- [STATED PROBLEM 1] According to the text on the McCain-Feingold bill, which two Republicans introduced its second initiative?
- [STATED PROBLEM 2] In the text on the McCain-Feingold bill, rewrite the paragraph that begins "Soft money and other large campaign contributions" as a short list that keeps its main facts.

- [TEXT BLOCK]

McCain-Feingold will ban soft money. But, as Feingold has acknowledged,
special interests will likely find other means of maintaining their
financial stranglehold on the political process. In an interview in American
Prospect http://www.prospect.org, Feingold suggested that big spenders will
pour money into "independent expenditures," special interest ads that are
not coordinated with candidates or parties, and so exist outside the
campaign finance regulations. 

Soft money and other large campaign contributions give big donors privileged
access to government officials. It's a form of bribery that enables their
lobbyists to custom-craft legislation for subsidies, contracts, tax
write-offs, and environmental exemptions. Big money donors also influence
the outcomes of elections. More than 90% of the winners of most recent
elections had more money to spend than the candidates they defeated. As a
further pay-off for their election investments, special interests are able
to determine what issues are raised and how they are presented. Polls
indicate that most Americans know this and therefore support reform of the
system.


McCain-Feingold includes a second initiative, introduced by two Republicans,
Jim Jeffords of Vermont and Olympia Snowe of Maine, which would prohibit
special interests from broadcasting their self-serving attack ads just prior
to an election. This would be a good first step in encouraging political
discussion that isn't shaped by special interest money. A more comprehensive
bill would also provide candidates with equal access to the publicly owned
airwaves. 


The GOP leadership will try and destroy McCain-Feingold with killer
amendments. Even if these amendments fail, George W. Bush has the power to
veto it. Here are some of ways that the GOP leadership will use to destroy
McCain-Feingold.

First, they will try and raise the contribution limits on the "hard money"
that PACs and individuals can legally give to candidates. Allowing more
special interest money into the system would neutralize the effect of the
soft money prohibition.

[Records from a data collection]
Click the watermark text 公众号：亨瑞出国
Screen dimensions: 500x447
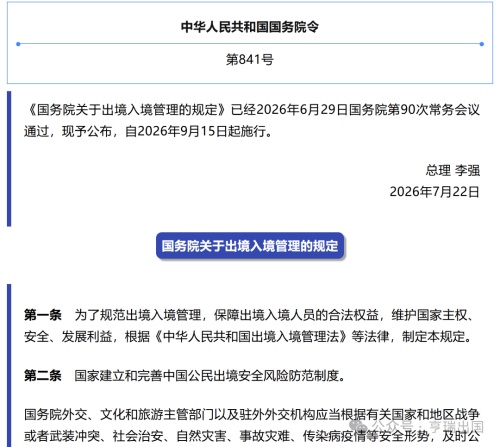(427, 426)
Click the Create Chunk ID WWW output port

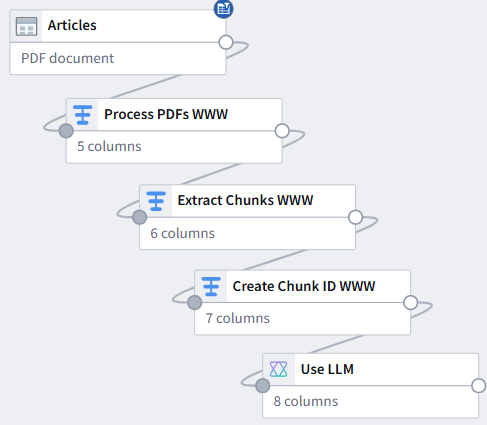pos(411,303)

- [EXERCISE SOLUTION 1] Jim Jeffords of Vermont and Olympia Snowe of Maine.

- [EXERCISE SOLUTION 2]
- Soft money and other large contributions give big donors privileged access to government officials.
- This is a form of bribery that lets their lobbyists custom-craft legislation for subsidies, contracts, tax write-offs, and environmental exemptions.
- Big money donors also influence election outcomes. More than 90% of the winners of most recent elections had more money to spend than the candidates they defeated.
- Special interests can decide which issues are raised and how they are presented.
- Polls indicate that most Americans know this and therefore support reform.